Saat menulis ini pun, aku bertanya pada diri sendiri, ”Apakah aku sedang mengalami gejala depresi?” Mungkin saja! Soalnya, hal-hal di atas itu terjadi karena belakangan ini aku sedang banyak pikiran.
Semua bermula ketika di media sosial beredar video rapat tertutup tentang Revisi Undang-Undang (RUU) TNI beberapa minggu yang lalu. Maka, seketika bayangan buruk tentang cerita-cerita tentang kekerasan militer dan penyalahgunaan kekuasaan mencuat di kepalaku, bahkan bayangan itu menjadi mimpi buruk di setiap langkahku.
Di setiap waktunya, kepalaku menyajikan ingatan betapa mengerikannya militer membantai masyarakat sipil yang dituduh komunis. Menurut penuturan orang tua dulu, sungai-sungai dipenuhi mayat-mayat dan airnya pun berwarna merah.

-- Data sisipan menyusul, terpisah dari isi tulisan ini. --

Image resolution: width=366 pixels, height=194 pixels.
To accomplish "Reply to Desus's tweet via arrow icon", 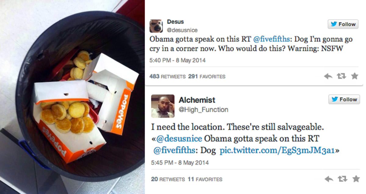I will coord(328,76).

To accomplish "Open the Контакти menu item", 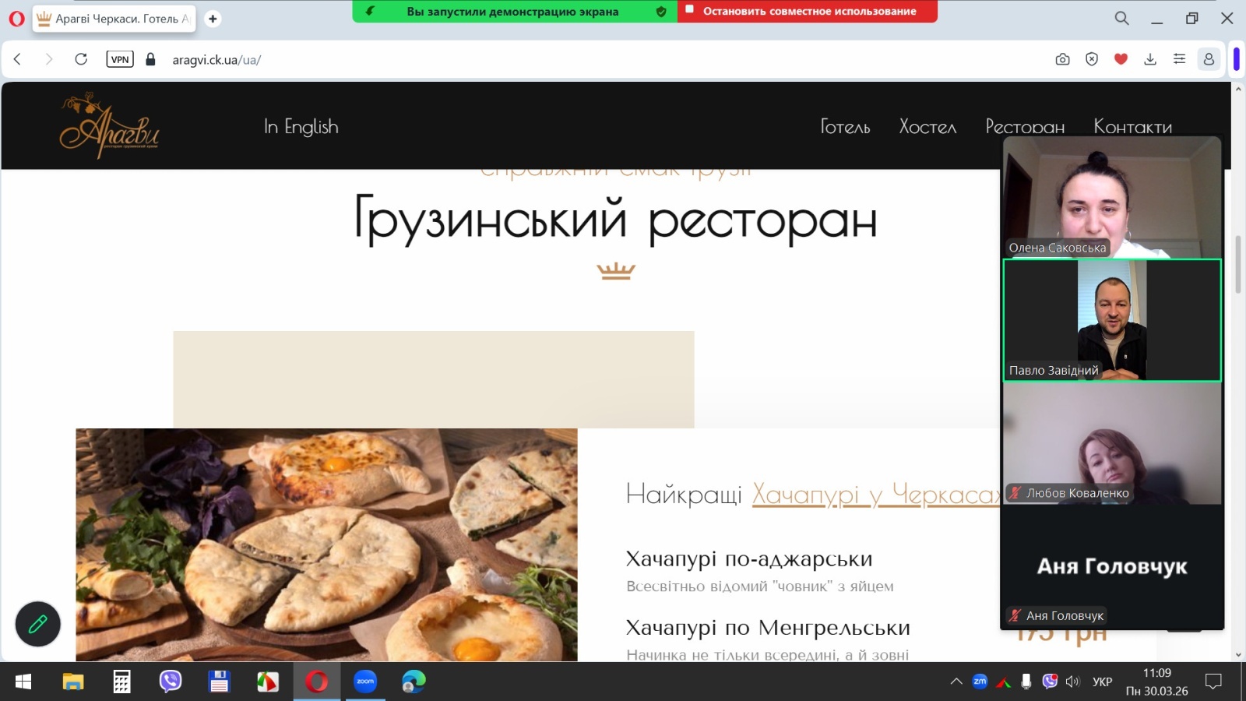I will [1132, 127].
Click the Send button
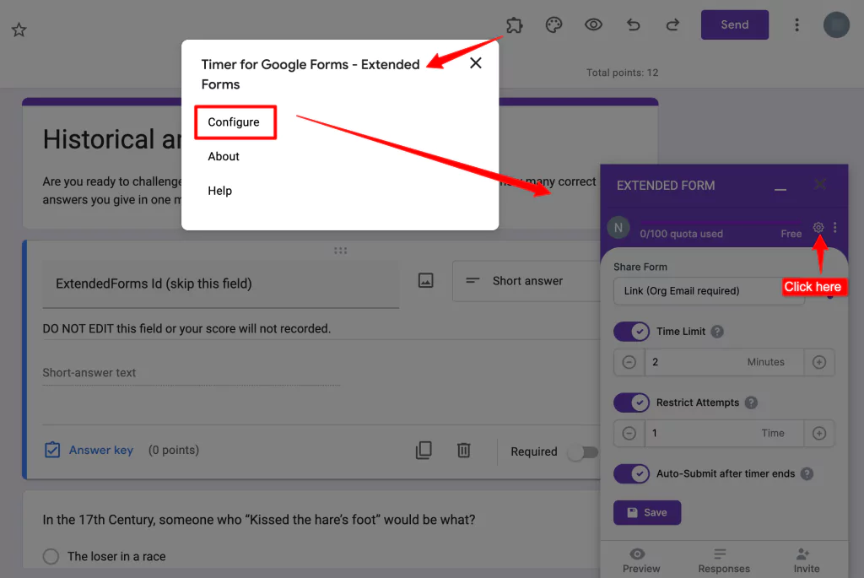Viewport: 864px width, 578px height. 734,24
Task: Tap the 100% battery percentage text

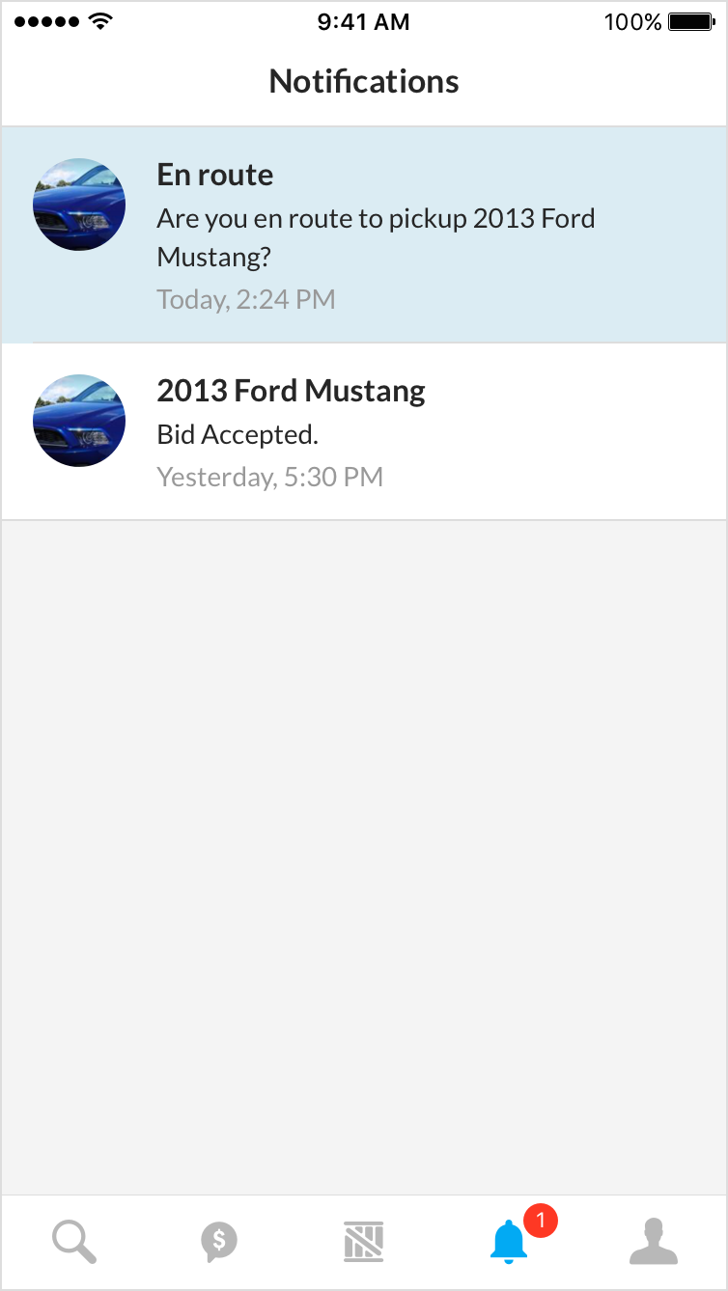Action: pos(632,21)
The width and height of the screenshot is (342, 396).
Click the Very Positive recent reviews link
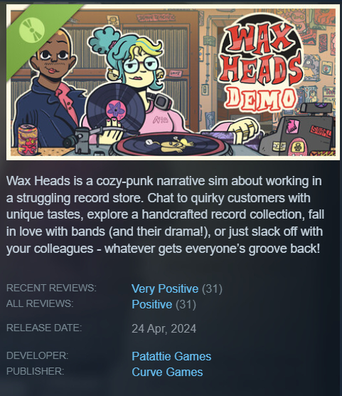click(165, 288)
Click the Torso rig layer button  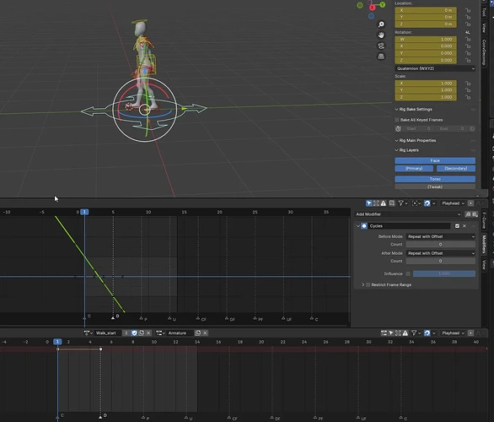(x=435, y=179)
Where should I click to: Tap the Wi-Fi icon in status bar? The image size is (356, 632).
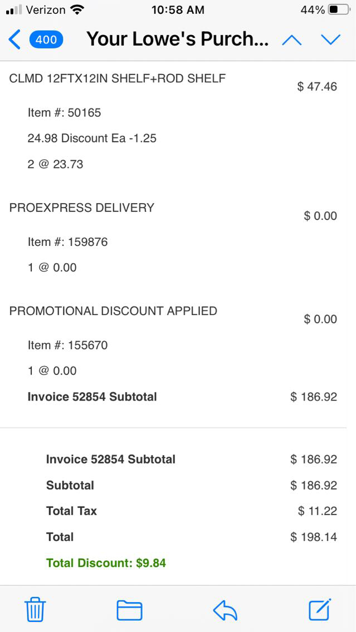coord(77,10)
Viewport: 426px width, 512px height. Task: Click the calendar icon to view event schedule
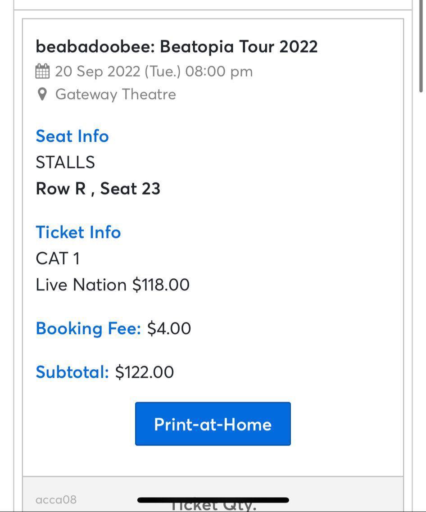click(x=43, y=71)
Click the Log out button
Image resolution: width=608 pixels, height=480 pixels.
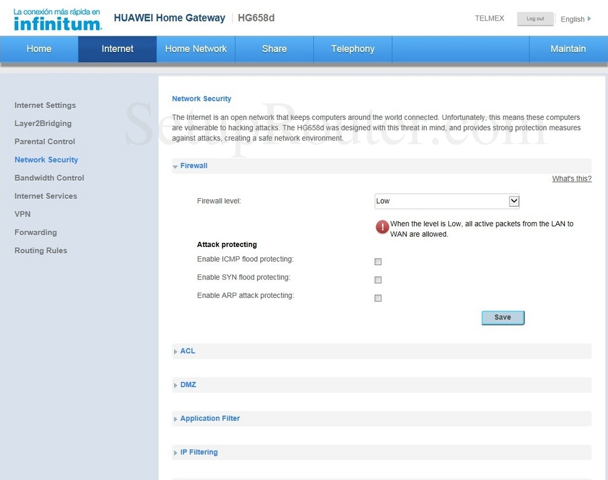pyautogui.click(x=535, y=18)
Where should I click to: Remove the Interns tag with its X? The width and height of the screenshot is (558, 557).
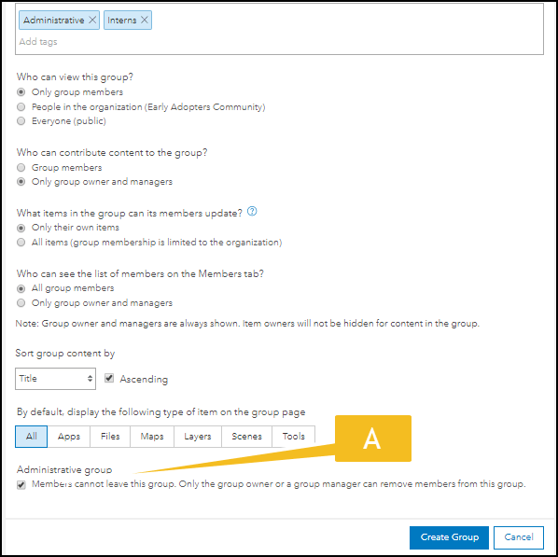click(x=144, y=20)
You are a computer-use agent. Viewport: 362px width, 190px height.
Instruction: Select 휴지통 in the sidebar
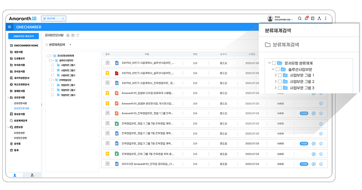(17, 144)
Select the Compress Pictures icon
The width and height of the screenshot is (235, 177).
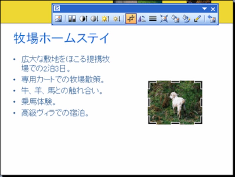click(x=165, y=18)
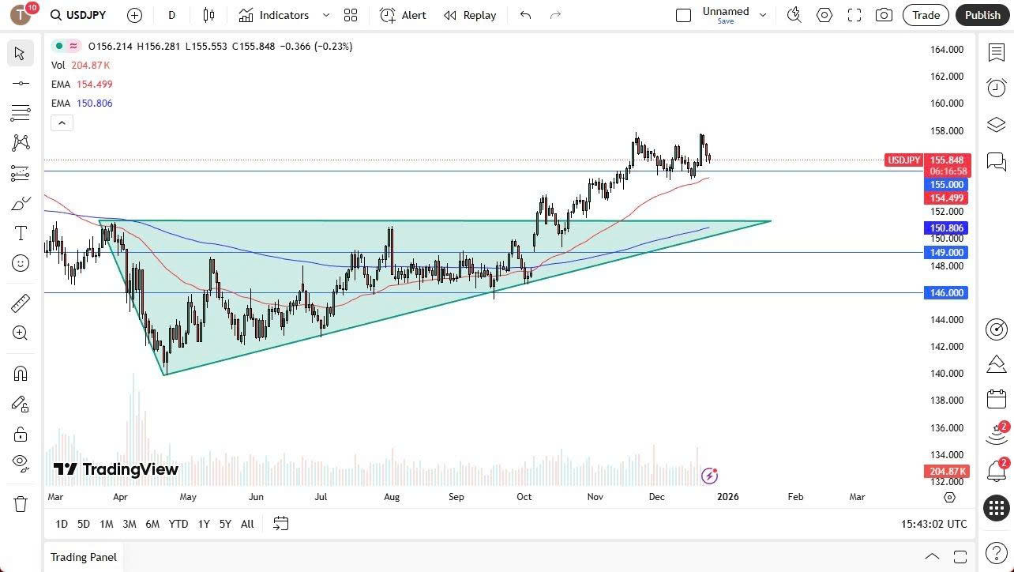The width and height of the screenshot is (1014, 572).
Task: Switch to the YTD range
Action: [x=178, y=524]
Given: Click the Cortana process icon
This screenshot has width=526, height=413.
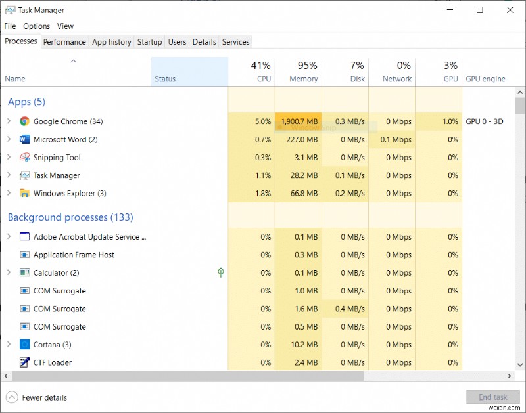Looking at the screenshot, I should tap(25, 345).
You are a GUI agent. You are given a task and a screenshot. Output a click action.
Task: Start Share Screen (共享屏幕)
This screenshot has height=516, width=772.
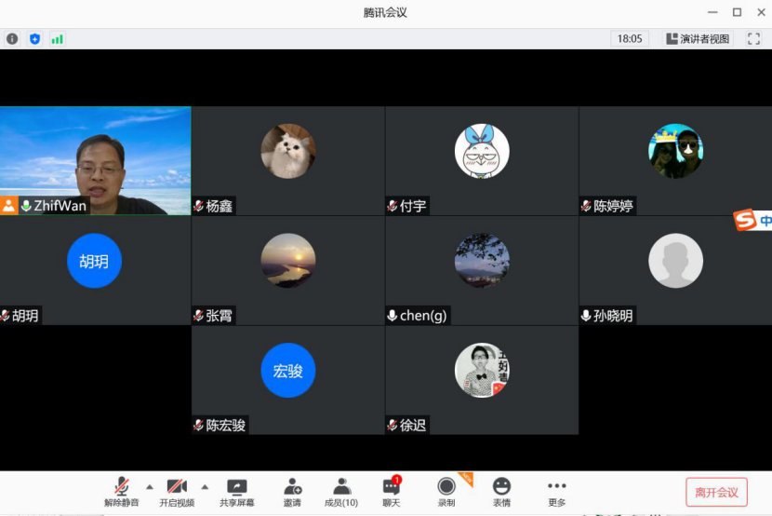point(237,493)

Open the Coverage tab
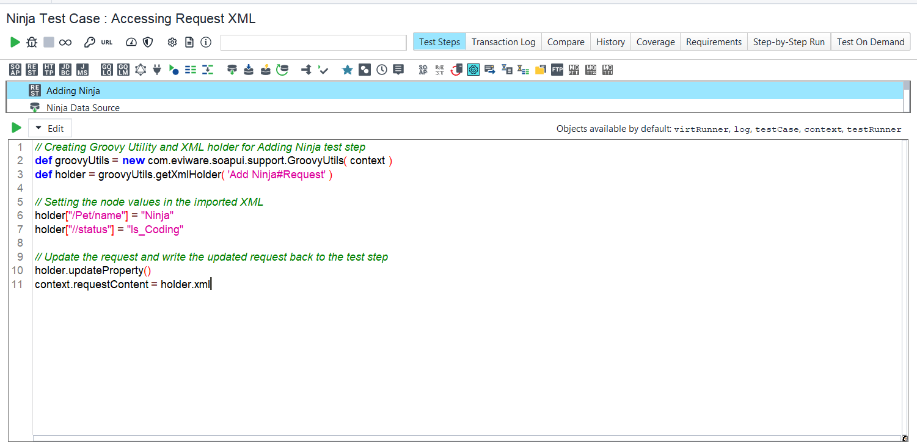point(655,42)
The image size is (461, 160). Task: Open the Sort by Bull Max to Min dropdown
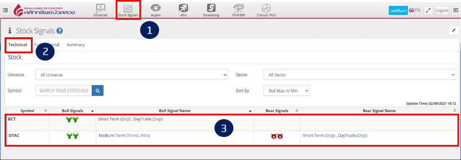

Aku tidak tahu itu benar atau berlebihan, tapi data Komisi Nasional Hak Asasi Manusia (Komnas HAM), membuatku percaya. Ada sekitar lima ratus ribu sampai satu juta korban genosida pada tahun 1965–1966.
Baca juga:
Kemudian, ada kekerasan lainnya seperti Malari 1974, penembakan misterius (Petrus), Tanjung Priok 1984, Talangsari 1989, penculikan aktivis pro-demokrasi di tahun 90-an, dan masih banyak peristiwa lainnya.
Selain melakukan kekerasan terhadap masyarakat, militer kerap kali digunakan mengontrol dan mengendalikan sosial-politik di sebuah negara. Contohnya, di zaman Orde Baru militer memanipulasi pemilihan umum untuk kelanggengan rezim Soeharto.
Begitulah isi kepalaku. Kemudian hari berganti hingga RUU tersebut disahkan resmi oleh DPR menjadi Undang-Undang, meskipun terjadi banyak penolakan dari banyak kalangan. Melihat itu, aku bertanya-tanya, ”Sebenarnya urgensinya apa sih pemerintah buru-buru sekali menetapkan RUU TNI menjadi UU di tengah kondisi Indonesia yang sedang babak belur?
Kondisi babak belur tersebut terekam dalam Survei Kepemimpinan Nasional Kompas 4–10 Januari 2025. Sebanyak 60,8 persen masyarakat menyatakan tidak siap menghadapi kondisi perekonomian yang semakin buruk. Dari 60,8 persen tersebut, 47 persennya adalah masyarakat dari kelas bawah dan kelas menengah bawah.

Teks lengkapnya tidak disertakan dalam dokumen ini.